→ **What you will do**:
In the economics excerpt, write out again the part that opens with "Unlike some regional" and closes with "CIMB, told CNBC.", changing "import tariffs" to "export duties".

Thailand's multi-billion-dollar rice-subsidy program buys rice from farmers at much higher than market rates, aiming to increase rural incomes to stimulate consumption. In 2012, the resulting rice price increase cost Thailand its three-decade-long status as the world's top rice exporter. A state bank this month needed to issue a more than $2 billion bond to close the program's funding gap and resume stalled payments to farmers.

Concerns are affecting investor sentiment. "We're not at all interested in Thailand at this point," Clay Carter, head of international equities at Perennial Investment Partners, told CNBC. "The economy is kind of going backwards." Perennial has around $18 billion under management.

(Read more: Emerging markets get no love even as US bats up record highs)

India's food subsidy bill, passed in August, is expected to cost the country $19.8 billion a year. The government's fiscal deficit in 2012-2013 was 4.9 percent of its gross domestic product. India plans to borrow roughly $100 billion this year (not including the new program) to plug that gap.

Indonesia may be the odd-man out. While most other regional markets have seen solid recoveries from their taper-tantrum lows since September, Indonesia's stock markets have given back much of those gains and the rupiah has weakened to fresh multi-year lows, flirting with 12,000 to the U.S. dollar.

Unlike some regional peers, Indonesia has taken steps to address its twin fiscal and current account deficits, including raising interest rates, instructing banks to moderate loan growth and increasing import tariffs, Erwan Teguh, an economist at CIMB, told CNBC.

(Watch: Is the emerging market story still alive?)

→ **Information shown**:
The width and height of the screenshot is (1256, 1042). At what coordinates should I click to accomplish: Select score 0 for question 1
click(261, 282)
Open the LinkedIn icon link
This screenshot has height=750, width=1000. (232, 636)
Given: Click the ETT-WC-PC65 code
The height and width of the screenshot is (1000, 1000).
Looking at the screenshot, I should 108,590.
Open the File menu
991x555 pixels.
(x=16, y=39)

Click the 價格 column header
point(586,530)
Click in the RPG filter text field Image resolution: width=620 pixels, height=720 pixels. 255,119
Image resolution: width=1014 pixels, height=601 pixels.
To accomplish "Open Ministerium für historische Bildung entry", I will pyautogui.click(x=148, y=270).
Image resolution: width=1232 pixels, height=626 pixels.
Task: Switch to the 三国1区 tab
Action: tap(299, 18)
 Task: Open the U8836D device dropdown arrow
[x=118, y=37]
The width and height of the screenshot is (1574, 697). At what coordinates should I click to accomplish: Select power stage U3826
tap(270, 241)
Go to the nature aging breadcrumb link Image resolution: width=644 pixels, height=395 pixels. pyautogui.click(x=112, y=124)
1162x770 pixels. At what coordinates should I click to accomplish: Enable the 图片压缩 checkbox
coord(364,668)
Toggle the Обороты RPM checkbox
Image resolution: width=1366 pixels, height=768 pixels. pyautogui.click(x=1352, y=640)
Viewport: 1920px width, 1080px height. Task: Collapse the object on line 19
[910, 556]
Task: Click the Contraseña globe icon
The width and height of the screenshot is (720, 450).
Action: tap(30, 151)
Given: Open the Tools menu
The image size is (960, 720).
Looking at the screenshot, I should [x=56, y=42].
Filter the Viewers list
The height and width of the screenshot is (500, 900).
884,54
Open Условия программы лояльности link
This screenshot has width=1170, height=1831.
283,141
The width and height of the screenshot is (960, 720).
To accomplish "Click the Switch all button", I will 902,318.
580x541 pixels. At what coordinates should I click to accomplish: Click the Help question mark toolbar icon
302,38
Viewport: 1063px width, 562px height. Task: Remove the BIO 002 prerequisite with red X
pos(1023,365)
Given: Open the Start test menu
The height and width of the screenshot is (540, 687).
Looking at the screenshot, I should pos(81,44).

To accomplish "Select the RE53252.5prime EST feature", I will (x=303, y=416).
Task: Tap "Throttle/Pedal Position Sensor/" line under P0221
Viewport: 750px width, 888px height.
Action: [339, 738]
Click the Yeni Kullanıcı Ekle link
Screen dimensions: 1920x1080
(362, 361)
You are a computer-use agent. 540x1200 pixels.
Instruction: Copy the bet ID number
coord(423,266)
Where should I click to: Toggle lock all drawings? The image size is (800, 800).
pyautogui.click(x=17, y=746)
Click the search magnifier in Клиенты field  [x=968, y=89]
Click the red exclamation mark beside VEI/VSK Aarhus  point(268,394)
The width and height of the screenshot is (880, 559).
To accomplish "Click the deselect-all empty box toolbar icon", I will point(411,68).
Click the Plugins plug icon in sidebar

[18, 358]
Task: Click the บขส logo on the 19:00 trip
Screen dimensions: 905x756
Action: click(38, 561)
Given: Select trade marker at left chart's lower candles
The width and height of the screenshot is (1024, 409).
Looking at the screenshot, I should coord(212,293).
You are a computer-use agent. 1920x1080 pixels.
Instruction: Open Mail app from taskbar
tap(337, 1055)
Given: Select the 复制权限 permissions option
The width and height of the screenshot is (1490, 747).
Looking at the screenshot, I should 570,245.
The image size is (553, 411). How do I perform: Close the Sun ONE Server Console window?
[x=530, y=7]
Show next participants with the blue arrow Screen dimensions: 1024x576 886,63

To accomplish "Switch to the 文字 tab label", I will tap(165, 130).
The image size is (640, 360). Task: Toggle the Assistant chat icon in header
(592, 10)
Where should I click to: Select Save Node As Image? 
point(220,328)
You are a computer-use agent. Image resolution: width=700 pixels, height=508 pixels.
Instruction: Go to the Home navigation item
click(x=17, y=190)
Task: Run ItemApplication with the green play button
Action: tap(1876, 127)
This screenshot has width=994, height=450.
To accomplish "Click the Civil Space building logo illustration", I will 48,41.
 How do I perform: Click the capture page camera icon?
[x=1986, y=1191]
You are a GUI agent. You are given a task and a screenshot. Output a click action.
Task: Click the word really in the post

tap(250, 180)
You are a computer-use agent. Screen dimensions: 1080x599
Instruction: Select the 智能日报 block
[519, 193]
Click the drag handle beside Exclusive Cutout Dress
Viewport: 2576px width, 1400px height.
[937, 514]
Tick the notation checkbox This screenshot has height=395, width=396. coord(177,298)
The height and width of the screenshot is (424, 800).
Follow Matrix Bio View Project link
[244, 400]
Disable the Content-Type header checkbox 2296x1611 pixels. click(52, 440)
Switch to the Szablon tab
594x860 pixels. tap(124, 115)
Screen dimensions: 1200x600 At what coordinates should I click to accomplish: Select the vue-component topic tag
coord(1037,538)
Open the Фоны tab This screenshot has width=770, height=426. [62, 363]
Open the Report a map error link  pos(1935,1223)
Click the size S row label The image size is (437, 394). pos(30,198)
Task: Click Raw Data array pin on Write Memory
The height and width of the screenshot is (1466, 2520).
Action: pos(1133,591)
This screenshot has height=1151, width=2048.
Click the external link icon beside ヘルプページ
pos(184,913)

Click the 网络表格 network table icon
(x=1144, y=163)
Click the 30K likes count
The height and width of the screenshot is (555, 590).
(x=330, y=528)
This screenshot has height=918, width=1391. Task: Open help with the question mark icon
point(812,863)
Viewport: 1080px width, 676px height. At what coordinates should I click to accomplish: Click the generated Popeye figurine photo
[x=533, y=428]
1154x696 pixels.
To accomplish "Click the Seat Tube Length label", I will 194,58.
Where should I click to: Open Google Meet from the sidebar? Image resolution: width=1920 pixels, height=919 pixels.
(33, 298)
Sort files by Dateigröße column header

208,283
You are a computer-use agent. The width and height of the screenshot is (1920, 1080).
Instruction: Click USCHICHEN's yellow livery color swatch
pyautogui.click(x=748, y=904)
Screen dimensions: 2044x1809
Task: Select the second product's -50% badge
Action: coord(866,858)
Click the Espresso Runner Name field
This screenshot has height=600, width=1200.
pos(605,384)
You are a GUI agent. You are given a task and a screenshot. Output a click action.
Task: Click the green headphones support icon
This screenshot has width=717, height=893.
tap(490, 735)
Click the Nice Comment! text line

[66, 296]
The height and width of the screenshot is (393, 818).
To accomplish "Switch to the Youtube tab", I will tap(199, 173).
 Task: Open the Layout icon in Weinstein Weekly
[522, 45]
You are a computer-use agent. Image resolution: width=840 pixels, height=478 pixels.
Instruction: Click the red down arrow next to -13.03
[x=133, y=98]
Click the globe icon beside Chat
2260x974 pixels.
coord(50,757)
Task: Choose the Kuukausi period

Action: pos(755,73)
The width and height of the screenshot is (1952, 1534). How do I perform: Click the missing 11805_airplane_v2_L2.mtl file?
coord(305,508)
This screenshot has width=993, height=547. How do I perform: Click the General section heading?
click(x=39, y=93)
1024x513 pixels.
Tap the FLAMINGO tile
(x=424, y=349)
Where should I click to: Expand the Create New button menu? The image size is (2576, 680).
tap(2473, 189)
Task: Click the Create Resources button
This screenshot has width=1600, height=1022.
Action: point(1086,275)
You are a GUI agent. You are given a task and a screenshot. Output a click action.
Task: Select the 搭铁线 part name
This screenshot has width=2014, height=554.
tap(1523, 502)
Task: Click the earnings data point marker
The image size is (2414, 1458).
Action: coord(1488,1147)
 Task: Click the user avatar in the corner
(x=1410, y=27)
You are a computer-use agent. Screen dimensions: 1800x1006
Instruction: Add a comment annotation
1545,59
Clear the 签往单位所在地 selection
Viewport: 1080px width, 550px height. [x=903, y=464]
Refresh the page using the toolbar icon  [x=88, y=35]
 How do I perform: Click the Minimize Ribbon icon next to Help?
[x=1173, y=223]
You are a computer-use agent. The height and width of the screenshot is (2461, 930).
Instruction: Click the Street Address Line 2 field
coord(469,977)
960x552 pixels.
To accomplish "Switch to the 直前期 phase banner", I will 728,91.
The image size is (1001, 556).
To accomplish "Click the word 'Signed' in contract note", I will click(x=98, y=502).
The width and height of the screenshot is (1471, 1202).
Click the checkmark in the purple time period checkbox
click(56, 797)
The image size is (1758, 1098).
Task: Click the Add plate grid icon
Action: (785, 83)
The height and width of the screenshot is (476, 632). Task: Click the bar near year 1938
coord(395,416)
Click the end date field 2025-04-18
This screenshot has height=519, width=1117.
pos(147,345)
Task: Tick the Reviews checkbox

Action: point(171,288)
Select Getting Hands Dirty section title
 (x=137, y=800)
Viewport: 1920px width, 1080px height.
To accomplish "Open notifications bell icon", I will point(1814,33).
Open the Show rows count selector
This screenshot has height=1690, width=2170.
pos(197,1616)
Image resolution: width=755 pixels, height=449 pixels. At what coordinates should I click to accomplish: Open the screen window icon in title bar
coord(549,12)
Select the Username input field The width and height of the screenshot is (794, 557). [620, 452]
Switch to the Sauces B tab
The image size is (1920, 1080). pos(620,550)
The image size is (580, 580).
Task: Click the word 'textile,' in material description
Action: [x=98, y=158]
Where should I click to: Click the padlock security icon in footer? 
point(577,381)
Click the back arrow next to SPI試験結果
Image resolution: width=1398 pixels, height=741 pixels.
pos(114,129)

→ **Result below**:
Unlike some regional peers, Indonesia has taken steps to address its twin fiscal and current account deficits, including raising interest rates, instructing banks to moderate loan growth and increasing export duties, Erwan Teguh, an economist at CIMB, told CNBC.